Selon les chiffres avancés par le ministre, près de 14,5 milliards de francs guinéens par région auraient été affectés à la construction de magasins de stockage dans les huit régions administratives du pays. Un montant global qui dépasse largement la barre des 100 milliards de francs guinéens. Problème : sur le terrain, aucune infrastructure n’a jamais existé.
« Ces magasins n’ont jamais été construits », tranche le ministre, sous les regards médusés de l’assistance. À la place, poursuit-il, le matériel électoral était, après chaque scrutin, systématiquement redirigé vers des camps militaires, faute de lieux de stockage dédiés.
Sans citer de noms, Ibrahima Khalil Condé met clairement en cause des hauts responsables de la CENI de l’époque, évoquant un système opaque où des fonds publics massifs auraient servi d’autres intérêts que ceux de l’État. « Je ne cherche pas à accuser à la légère, mais les faits sont là », laisse-t-il entendre, dans un ton grave.
Pour plusieurs observateurs présents à la cérémonie, ces déclarations jettent une lumière crue sur la gestion des processus électoraux au début des années 2010. Elles soulèvent surtout de lourdes interrogations sur l’utilisation des financements nationaux et internationaux destinés à renforcer la crédibilité des élections.
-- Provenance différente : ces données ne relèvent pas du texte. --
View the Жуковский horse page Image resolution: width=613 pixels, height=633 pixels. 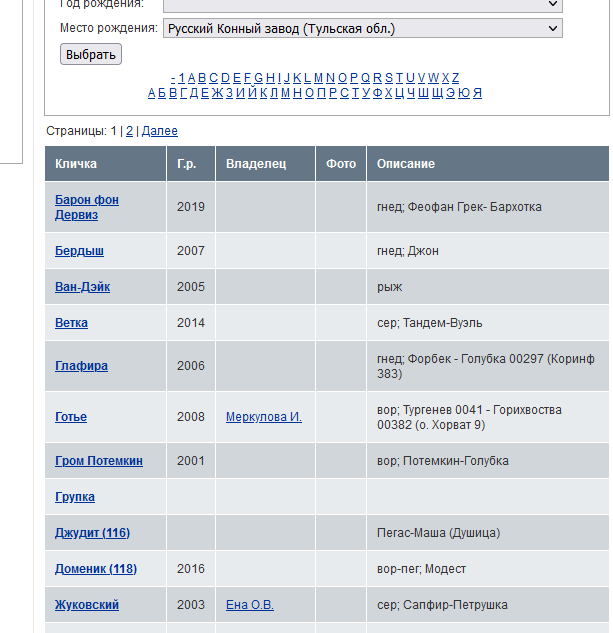pos(87,605)
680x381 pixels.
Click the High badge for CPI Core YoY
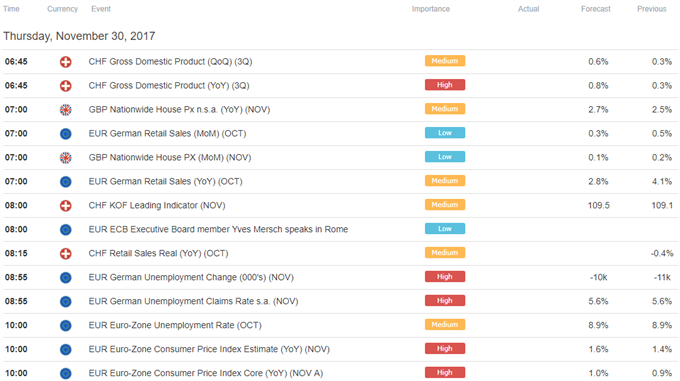coord(445,372)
À N’zérékoré, l’inauguration des nouveaux entrepôts apparaît ainsi comme un acte de rupture symbolique avec le passé. Mais les propos du ministre ravivent aussi une question brûlante : ce présumé détournement massif fera-t-il un jour l’objet d’enquêtes judiciaires approfondies ?
Pour l’heure, une certitude demeure : les « entrepôts fantômes » de la CENI 2010 continuent de hanter l’administration électorale guinéenne.